• AIM OF THE EXERCISE: Below are some entries; state how many of their lines include the word "will" and give no more than that number.

• MATERIAL FOR THE TASK:
▽
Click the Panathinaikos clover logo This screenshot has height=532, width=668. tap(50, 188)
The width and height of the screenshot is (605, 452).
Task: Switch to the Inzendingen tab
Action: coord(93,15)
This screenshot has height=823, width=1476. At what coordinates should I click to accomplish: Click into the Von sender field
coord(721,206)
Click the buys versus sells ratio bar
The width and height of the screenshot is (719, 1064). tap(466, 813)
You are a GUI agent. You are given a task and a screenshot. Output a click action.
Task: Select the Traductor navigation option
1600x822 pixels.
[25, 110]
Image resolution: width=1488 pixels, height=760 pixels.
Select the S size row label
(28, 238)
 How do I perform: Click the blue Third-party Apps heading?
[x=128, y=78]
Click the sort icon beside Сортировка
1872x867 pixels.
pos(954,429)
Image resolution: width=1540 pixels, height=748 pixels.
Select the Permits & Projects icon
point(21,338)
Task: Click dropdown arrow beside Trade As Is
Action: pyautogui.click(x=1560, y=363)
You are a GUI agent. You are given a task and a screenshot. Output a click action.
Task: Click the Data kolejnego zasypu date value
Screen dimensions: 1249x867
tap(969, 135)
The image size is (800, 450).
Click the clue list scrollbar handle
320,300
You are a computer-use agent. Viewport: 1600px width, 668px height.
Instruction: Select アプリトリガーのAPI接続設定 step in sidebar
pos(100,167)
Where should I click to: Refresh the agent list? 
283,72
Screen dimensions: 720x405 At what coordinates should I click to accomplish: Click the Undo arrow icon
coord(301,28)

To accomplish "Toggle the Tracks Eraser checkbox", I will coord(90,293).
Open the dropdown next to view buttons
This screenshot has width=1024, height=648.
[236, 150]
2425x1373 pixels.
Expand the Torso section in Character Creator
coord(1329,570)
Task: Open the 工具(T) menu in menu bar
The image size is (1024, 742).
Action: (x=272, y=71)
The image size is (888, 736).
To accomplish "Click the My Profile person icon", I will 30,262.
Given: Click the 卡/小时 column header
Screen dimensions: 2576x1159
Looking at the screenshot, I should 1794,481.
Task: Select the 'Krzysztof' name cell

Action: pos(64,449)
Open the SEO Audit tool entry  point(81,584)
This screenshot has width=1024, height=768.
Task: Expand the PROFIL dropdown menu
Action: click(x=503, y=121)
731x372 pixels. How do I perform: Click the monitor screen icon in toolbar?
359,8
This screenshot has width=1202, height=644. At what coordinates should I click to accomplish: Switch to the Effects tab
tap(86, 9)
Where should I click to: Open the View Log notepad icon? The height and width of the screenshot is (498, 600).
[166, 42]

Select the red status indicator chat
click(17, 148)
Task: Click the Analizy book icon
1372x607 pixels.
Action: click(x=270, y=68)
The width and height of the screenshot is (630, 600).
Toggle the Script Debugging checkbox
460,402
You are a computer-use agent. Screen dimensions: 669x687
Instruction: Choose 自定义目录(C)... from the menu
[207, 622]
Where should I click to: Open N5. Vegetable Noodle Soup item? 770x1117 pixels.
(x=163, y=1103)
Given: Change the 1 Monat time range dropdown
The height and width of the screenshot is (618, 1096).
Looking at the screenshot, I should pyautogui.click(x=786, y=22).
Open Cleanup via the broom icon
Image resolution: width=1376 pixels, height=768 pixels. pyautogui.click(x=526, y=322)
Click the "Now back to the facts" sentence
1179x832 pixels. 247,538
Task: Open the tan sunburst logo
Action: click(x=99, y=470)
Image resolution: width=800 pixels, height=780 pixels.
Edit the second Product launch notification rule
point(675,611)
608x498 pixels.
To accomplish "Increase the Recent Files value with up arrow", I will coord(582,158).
△
• RESPONSE: 3